In the kitchen, she asked Claude if he had heard that.
“I did.”
“So if I am arrested or killed, send someone to tell him.”
“We will go forward with the operation, even without you.”
“As you should,” she said, surprised to think he’d believe there was any other choice.
“Remember where we met before the train sabotage? The back room?”
“I do.”
“Two minutes after I leave, you leave and take a direct route there. I will take an indirect route and meet you there in half an hour.” He walked out the door.
She waited after he left, looking around the kitchen. It smelled vaguely of fried onions. Hunger woke in her, but she pushed it aside. There were more important things to worry about than her belly. When two minutes had passed, she left.
The streets were quite busy, with the last of people still heading to work. It seemed odd that there was still such normal activity, jobs to go to, church services, shops open—or some shops, even if many shelves were empty. She saw a sign for toy trains in a shop window. On a bench, an old man sat huddled in an overcoat, waiting for a bus—or maybe he was waiting for the end of the war. He looked miserable.
As she turned a corner, she saw a crowd ahead, gathered in front of a business. She hesitated for a split second, but then realized she needed to walk on as before. Turning around for a crowd was more suspicious than merely going along her way, as if she was another working woman making her way toward her place of employment.
It was the butcher’s shop, she saw, as she approached. A man was in front, yelling over the noise of the crowd. “Half a pound limit. Have your coupons ready. There is plenty today. No need to shove.”
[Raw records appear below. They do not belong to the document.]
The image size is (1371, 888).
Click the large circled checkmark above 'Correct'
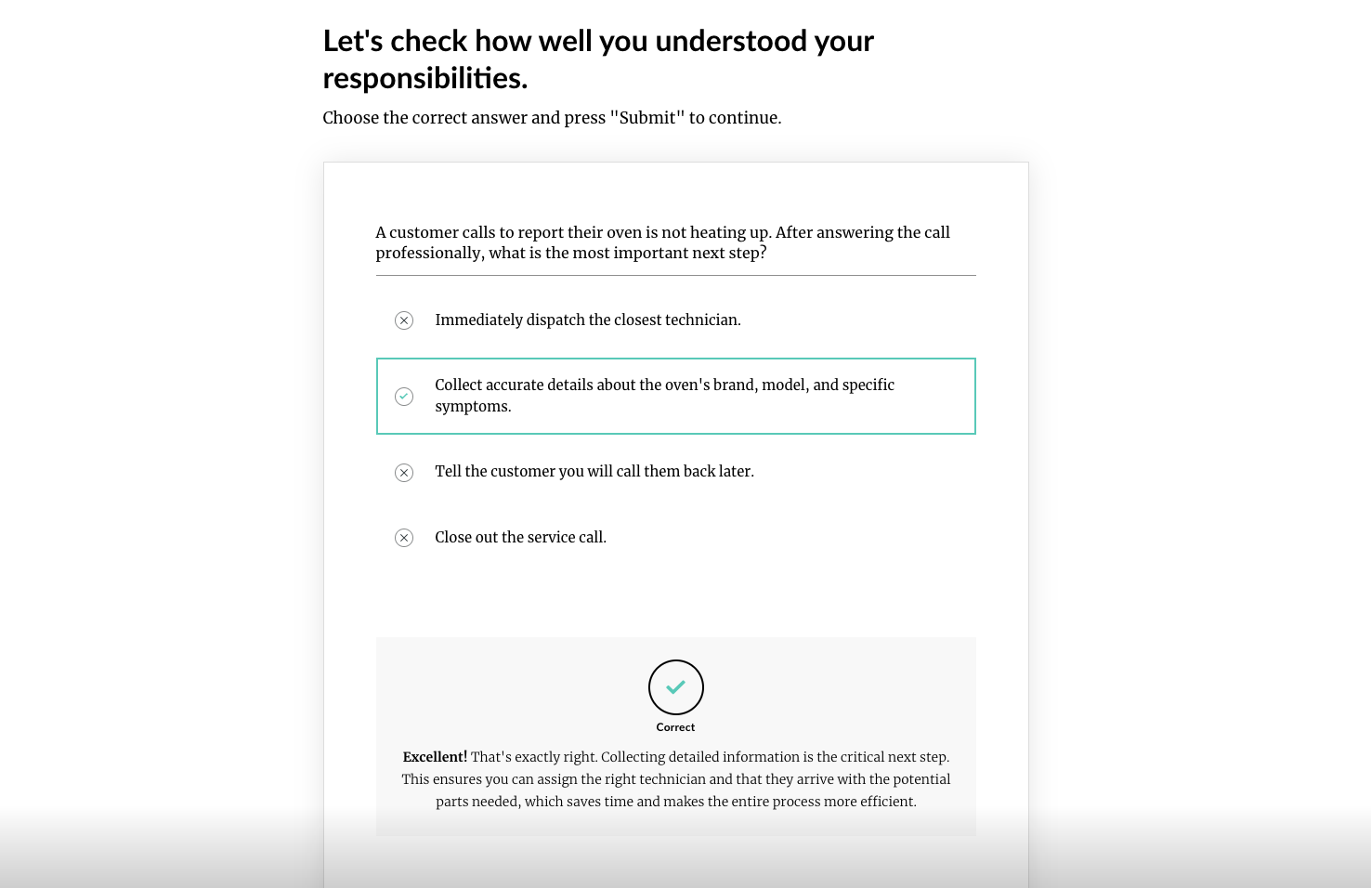point(675,686)
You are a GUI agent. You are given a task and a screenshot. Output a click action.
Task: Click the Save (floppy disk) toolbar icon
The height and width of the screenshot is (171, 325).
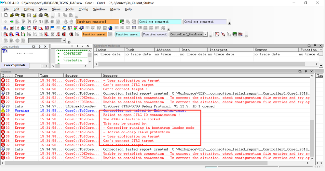point(29,15)
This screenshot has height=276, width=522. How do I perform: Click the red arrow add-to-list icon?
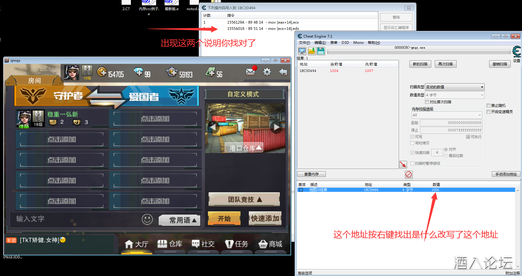click(403, 164)
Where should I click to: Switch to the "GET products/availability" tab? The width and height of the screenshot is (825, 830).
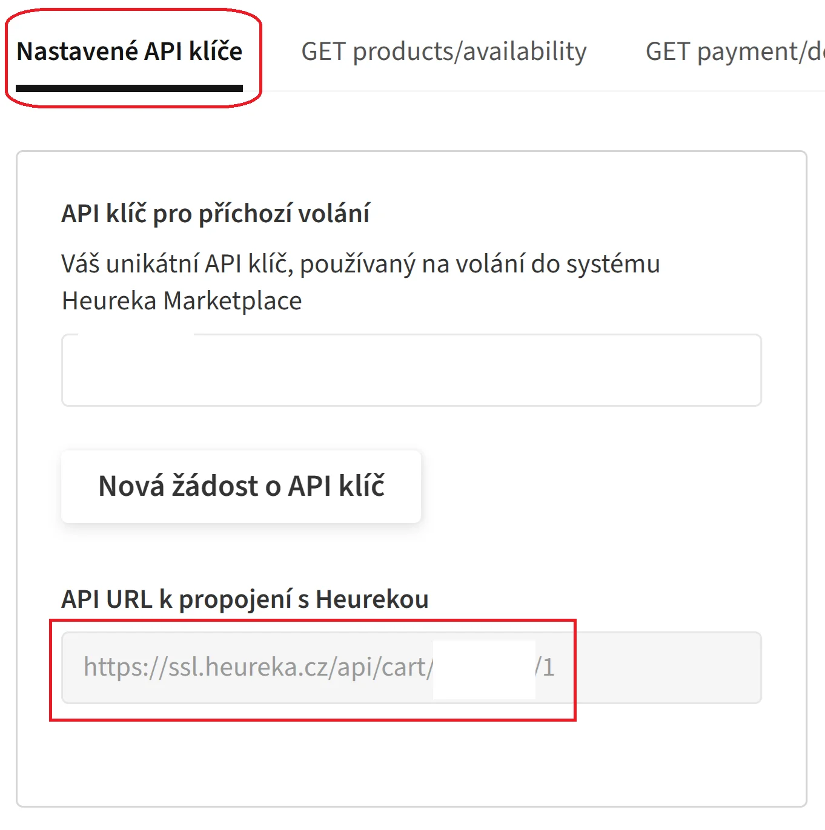[x=443, y=51]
She passed the crowd of people anxious to get their allotment of meat. From Madame Charlevoix she knew that rationing was in effect and was strict. There was butter and meat to be had on the black market, but they were too dear for anyone but the very wealthy. A café at the corner had a German sign posted that her German wasn’t up to translating—or even guessing at. As she passed, she noticed two German officers sitting inside. Again, she made herself walk as she had been doing, though it felt as if their eyes must be on her, must know her for what she really was.